Devamlı bir şeylerden şikâyet eden insanlar oluverdik. Hep bir beğenmeme hali var üzerimizde. Ne olsa memnun olmuyoruz ne olsa beğenmiyoruz ve ne olsa yetmiyor bize. Kötü, rahatsız edici ve bence sıkıntılı bir durum bu.
Ne kadar çoğalırsa bazı şeyler diğer bazıları da o kadar azalıyor bence. Ne mi demek istiyorum? İmkânlar, fırsatlar, nimetler ve daha pek çoğu ne denli artıyorsa insanlardaki memnuniyet, şükür, kanaat de o kadar azalıyor sanki. Ya da bana öyle geliyor bilmiyorum.
Mesela önünde kocaman bir yıldız olan arabasından inen abiler de parasızlıktan şikayetçi oluyor ya da ne bileyim bilmem kaç yerde ve kaç tane evleri olanlar da kiraların yüksekliğinden şikâyet ediyor. En azından bu gibi olanların bu şekilde şikayetleri çok anlamlı gelmiyor bana. Ha elbette sıkıntıları vardır insanların ve bazı durumlarda da şikayetçi olmakta haklıdırlar.
Ama bir şey daha var ki onu anlayamıyorum; “iş yok” diye feryat edenleri gördükçe şaşırıyorum. Var abi. Ama sen beğenmiyorsun. Daha açık söyleyeyim zora gelmeyip kolay yoldan kazanmak istiyorsun. Aslında sen de değil milletin çoğunda bu var. Yoksa bilmem kaç milyar lira dolandırabilir mi insanları kıt akıllı bir tosuncuk? Herkes kolayından para kazanmak için düşüyor bir kuyuya bu da onun gibi.

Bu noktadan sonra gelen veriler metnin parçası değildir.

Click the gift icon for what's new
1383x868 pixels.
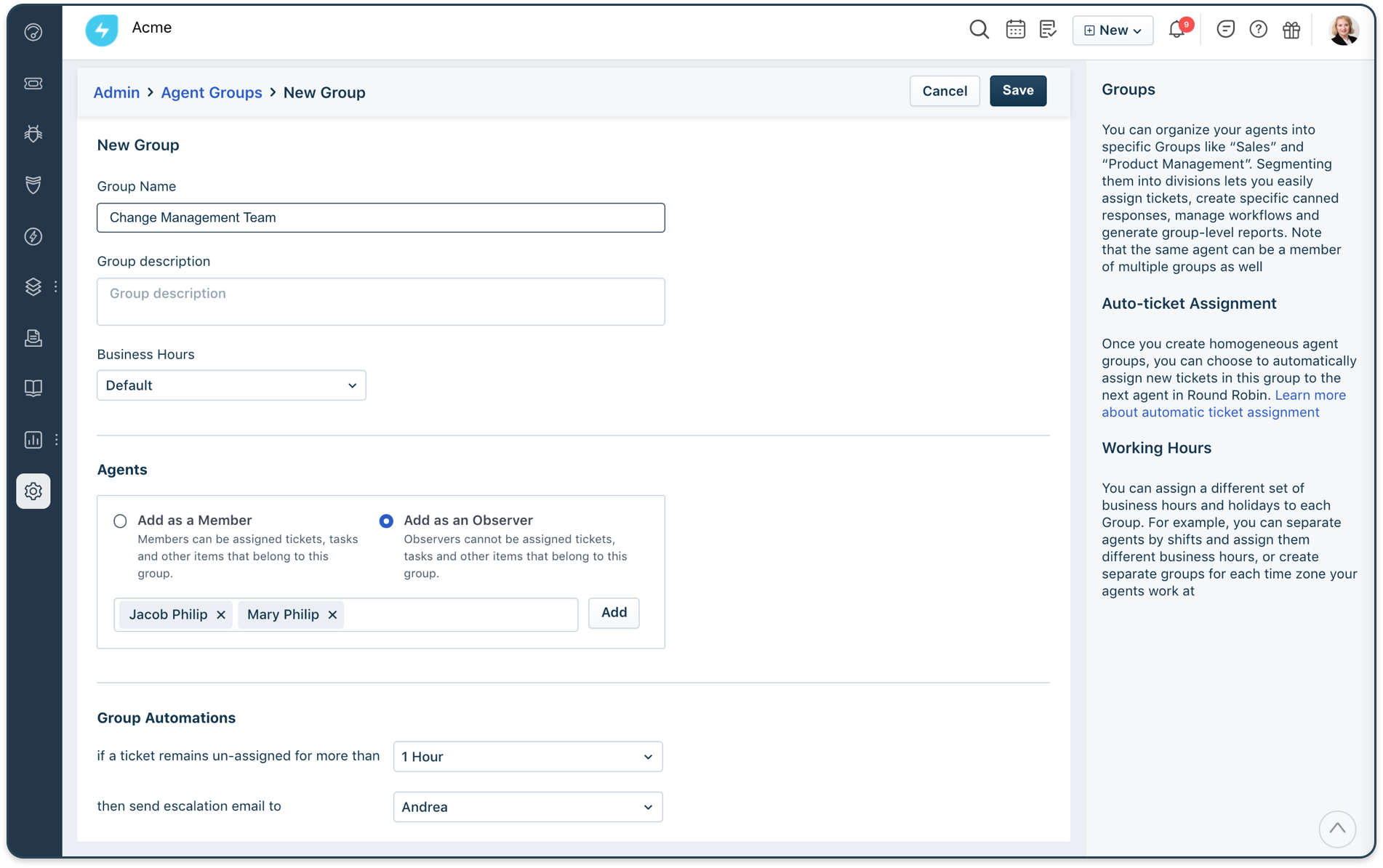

Vallahi ben yekten söyleyeyim içimdekini; bence kolay kazanılan kolay kaybedilir. Emek verilmeyen çilesi çekilmeyen her ne varsa kıymeti de olmaz bereketi de olmaz. Tabi “hırsızın da elbette suçu var” hem de herkesten çok.
Bu mevzuyla ilgili söyleyeceğim bir şey daha var. Geçenlerde bir arkadaşımın kardeşi geldi. Selam kelamdan sonra biraz muhabbet ederken nasıl olduğunu çok da fark edemediğim bir şekilde söz cep telefonlarına geldi. Niyeyse?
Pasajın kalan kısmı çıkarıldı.